The main nerve traveling down the leg is the sciatic nerve. Pain associated with the sciatic nerve usually originates higher along the spinal cord when nerve roots become compressed or damaged from narrowing of the vertebral column or from a slipped disk. Symptoms can include tingling, numbness, or pain, which radiates to the buttocks legs and feet.

Herniated disk repair

When the soft, gelatinous central portion of an intervertebral disk is forced through a weakened part of a disk, it is a condition known as a slipped disk. Most herniation takes place in the lumbar area of the spine, and it is one of the most common causes of lower back pain. The mainstay of treatment for herniated disks is an initial period of rest with pain and anti-inflammatory medications followed by physical therapy.
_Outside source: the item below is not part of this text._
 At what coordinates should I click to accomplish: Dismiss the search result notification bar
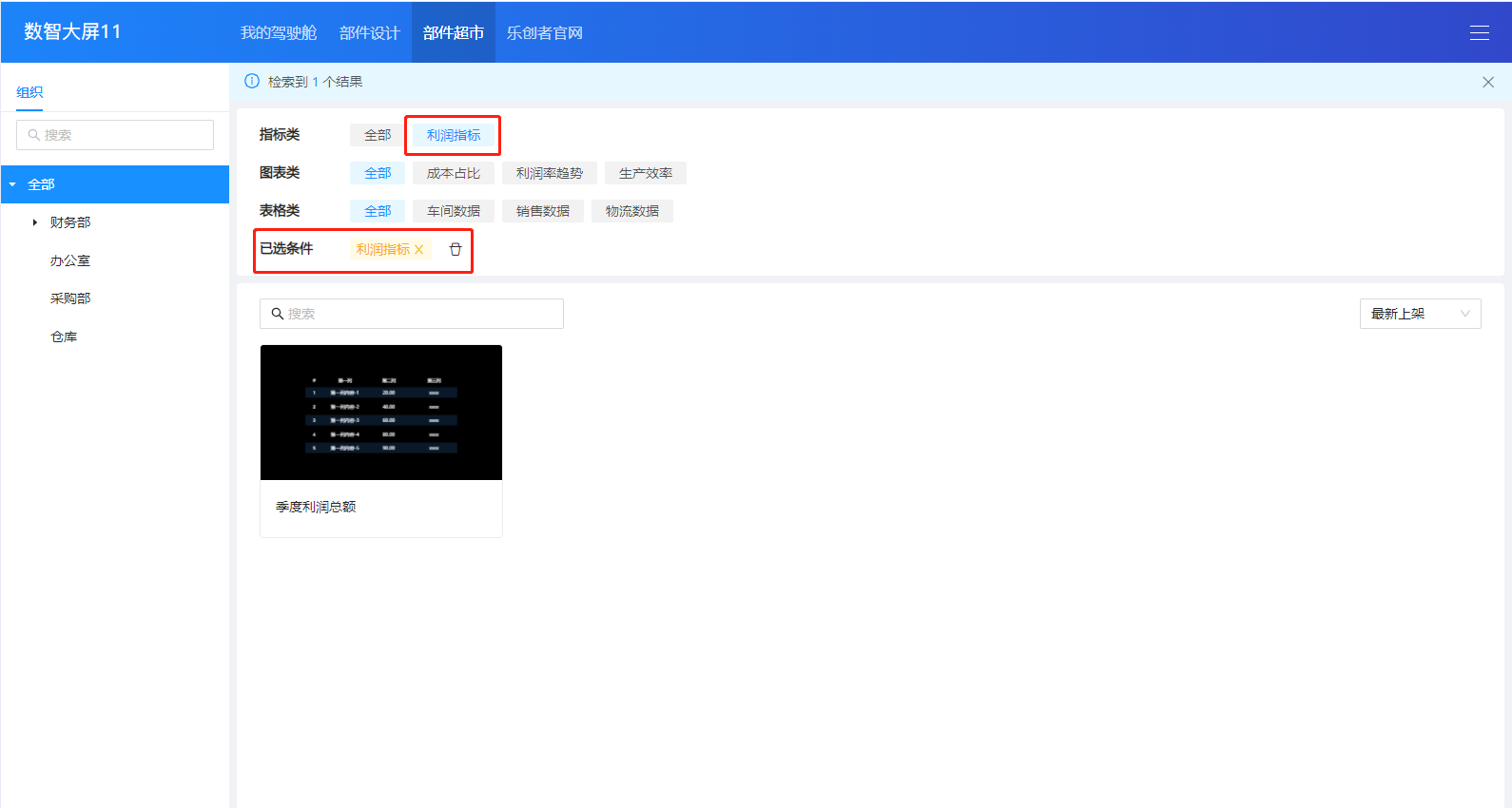coord(1487,83)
If pain and symptoms persist, surgery to remove the herniated portion of the intervertebral disk is recommended.

Lumbar spinal surgery - series: Normal anatomy

The spine is made of bones (vertebrae) separated by soft cushions (intervertebral discs).

Lumbar spinal surgery - series: Indications

Lumbar (lower back) spine disease is usually caused by herniated intervertebral discs, abnormal growth of bony processes on the vertebral bodies (osteophytes), which compress spinal nerves, trauma, and narrowing (stenosis) of the spinal column around the spinal cord.

Lumbar spinal surgery - series: Incision

The surgery is done while the patient is deep asleep and pain-free (general anesthesia). An incision is made over the lower back, in the midline.

Lumbar spinal surgery - series: Procedure

The bone that curves around and covers the spinal cord (lamina) is removed (laminectomy) and the tissue that is causing pressure on the nerve or spinal cord is removed. The hole through which the nerve passes can be enlarged to prevent further pressure on the nerve. Sometimes, a piece of bone (bone graft), interbody cages, or pedicle screws may be used to strengthen the area of surgery.

Lumbar spinal surgery - series: Aftercare

Patients usually require physical therapy to optimize spinal mobility after lumbar spine surgery. Results are variable depending on the disease treated.